In Python, functions are first class objects. We can pass functions as parameters or return functions from other functions. There is a need to make a function signature as a data type. In Python. it is represented by the `Callable` generic type. Here is an example to make it clearer

``````from typing import Callable

def process_people(
employees: list[Employee],
fn: Callable[[Employee], str]
) -> list[str]:
return [fn(p) for p in employees]``````

Look at the data type of the `fn` parameter: `Callable[[Employee], str]`

For this parameter we should pass a function that takes a single input parameter of type `Employee` and returns an output of type `str`.

``````def get_employee_display(p: Employee):
return f"{p.name} [{p.employee_id}]"

people: list[Employee] = [Employee("Anjali", 1), Employee("Aparna", 2)]
displays = process_people(people, get_employee_display) # ✅ OK
print(displays) # ['Anjali [1]', 'Aparna [2]']``````

Now consider this function that takes `Person` as input instead of `Employee`

``````def get_person_display(p: Person):
return p.greet()``````

Can we pass this function as a parameter to `process_people`? Lets try

``````people: list[Employee] = [Employee("Anjali", 1), Employee("Aparna", 2)]
displays = process_people(people, get_person_display) # ✅ OK
print(displays) # ['Hello Anjali', 'Hello Aparna']``````

It works! `mypy` does not give any error, and the code runs.

We can see why it works: `process_people` will be passing `Employee` objects as input to the `fn` parameter.
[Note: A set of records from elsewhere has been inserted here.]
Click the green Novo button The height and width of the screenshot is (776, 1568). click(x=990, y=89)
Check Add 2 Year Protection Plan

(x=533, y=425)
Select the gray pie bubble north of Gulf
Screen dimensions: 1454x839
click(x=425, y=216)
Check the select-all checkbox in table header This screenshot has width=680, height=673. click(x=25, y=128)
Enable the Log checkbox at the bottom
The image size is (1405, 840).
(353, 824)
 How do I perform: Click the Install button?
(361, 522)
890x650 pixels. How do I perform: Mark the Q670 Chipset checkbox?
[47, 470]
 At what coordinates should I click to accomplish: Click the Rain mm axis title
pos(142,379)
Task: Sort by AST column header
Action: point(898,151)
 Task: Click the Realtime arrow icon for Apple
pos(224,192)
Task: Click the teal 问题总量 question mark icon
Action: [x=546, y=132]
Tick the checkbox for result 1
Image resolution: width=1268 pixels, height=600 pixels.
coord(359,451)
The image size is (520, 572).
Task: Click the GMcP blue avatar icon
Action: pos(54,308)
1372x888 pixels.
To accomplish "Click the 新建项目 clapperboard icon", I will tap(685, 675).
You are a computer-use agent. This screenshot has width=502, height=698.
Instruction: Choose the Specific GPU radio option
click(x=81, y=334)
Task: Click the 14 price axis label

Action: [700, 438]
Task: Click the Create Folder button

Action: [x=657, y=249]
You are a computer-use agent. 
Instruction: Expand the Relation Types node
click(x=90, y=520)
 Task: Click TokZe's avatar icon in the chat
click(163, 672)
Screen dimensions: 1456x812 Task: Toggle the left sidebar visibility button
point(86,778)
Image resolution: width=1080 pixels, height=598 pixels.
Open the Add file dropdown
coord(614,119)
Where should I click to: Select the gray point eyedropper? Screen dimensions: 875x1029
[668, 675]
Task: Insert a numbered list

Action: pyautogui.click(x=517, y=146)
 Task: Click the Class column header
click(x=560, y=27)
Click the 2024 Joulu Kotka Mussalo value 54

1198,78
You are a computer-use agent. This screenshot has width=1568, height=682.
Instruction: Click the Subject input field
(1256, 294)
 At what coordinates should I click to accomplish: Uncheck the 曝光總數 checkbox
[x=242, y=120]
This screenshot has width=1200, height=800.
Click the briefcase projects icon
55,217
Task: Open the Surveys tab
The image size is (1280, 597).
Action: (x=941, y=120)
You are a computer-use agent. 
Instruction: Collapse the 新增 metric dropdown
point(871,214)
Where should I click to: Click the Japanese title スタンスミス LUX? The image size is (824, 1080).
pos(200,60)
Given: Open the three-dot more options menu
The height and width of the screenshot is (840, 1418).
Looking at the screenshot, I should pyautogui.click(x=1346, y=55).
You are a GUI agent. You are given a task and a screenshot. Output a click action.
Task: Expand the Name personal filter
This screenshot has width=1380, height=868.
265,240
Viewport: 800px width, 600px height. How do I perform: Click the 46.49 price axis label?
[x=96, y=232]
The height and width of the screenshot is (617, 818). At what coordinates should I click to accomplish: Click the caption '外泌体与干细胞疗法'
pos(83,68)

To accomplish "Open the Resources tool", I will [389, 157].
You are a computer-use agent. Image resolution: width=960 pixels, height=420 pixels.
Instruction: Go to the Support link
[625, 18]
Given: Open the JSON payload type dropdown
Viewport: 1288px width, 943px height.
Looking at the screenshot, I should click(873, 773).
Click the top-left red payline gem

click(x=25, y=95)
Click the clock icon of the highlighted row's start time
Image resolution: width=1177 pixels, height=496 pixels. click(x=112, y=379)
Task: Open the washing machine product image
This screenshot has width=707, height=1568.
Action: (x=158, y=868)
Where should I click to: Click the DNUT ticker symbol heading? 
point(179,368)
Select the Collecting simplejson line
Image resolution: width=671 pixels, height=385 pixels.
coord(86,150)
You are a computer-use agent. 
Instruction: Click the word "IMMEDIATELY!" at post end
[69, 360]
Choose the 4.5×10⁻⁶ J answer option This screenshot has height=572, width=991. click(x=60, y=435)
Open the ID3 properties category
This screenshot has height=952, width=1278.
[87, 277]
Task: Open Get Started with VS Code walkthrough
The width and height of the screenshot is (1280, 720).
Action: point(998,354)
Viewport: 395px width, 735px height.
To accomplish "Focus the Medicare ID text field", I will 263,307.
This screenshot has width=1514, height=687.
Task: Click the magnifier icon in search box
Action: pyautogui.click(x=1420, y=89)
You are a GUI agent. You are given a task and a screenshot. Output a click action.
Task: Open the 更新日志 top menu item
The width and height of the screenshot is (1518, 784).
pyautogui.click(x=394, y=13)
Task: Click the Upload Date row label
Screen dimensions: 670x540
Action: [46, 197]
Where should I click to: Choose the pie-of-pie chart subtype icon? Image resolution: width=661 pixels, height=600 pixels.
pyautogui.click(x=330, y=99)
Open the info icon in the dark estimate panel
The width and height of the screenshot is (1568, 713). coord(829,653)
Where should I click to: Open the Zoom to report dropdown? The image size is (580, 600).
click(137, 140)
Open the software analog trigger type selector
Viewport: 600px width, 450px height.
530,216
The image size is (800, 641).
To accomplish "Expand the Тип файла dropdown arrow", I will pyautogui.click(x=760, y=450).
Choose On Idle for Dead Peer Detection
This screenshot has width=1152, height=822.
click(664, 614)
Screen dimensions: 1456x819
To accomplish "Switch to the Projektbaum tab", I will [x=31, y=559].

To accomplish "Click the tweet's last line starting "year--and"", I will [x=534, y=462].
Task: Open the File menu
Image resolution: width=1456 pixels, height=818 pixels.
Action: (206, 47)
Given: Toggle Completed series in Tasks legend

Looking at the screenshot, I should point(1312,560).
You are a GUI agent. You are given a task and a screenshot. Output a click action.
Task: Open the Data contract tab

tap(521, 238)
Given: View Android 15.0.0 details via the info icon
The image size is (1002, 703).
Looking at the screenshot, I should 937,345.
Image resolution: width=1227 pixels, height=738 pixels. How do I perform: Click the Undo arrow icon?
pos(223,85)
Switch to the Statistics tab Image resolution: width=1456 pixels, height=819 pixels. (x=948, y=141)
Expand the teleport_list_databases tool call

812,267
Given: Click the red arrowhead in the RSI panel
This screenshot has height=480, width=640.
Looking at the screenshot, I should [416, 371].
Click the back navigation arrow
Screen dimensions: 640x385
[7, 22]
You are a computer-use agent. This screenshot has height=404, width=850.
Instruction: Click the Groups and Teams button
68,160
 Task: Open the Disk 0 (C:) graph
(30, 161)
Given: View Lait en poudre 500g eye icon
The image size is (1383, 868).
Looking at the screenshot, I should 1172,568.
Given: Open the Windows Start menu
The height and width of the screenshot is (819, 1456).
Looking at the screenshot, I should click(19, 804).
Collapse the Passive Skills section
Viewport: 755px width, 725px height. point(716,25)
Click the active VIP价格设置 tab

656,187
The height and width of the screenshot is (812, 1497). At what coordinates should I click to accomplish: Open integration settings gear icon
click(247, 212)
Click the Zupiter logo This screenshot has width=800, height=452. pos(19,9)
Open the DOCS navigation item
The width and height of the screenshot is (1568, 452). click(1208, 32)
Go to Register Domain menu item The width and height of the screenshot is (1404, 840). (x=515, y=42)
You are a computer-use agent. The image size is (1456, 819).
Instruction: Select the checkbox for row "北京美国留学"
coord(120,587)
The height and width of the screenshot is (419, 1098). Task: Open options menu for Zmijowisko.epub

Any function that can process `Employee` can be used here – that means any function that takes input as `Employee` or any of its parent types.

This shows that the `Callable` type is contravariant with respect to the input types.

💡
A data type is contravariant if it can be substituted with a more general type

On the other hand, `Callable` is covariant with respect to the return types. Which means we can use `Callable[[str], Employee]` in a place where `Callable[[str], Person]` is expected.

## Summary

To summarise, the concept of variance explains when one type can be substituted with another type

• Type variables that are covariant can be substituted with a more specific type without causing errors
• Type variables that are contravariant can be substituted with a more general type without causing errors
• Types where neither is possible are invariant

Among the common use cases in Python, the following is the behaviour

• Normal classes and types are covariant
• Mutable container types are invariant
• Read-only container types are covariant
• Function types are contravariant with respect to the input types
• Function types are covariant with respect to the output type

Many programmers intuitively understand that you can use a `Child` type where a `Parent` type is expected. So they get confused when they try to substitute `list[Child]` in a place where `list[Parent]` is required and get errors. Hopefully this article sheds some light on the concept.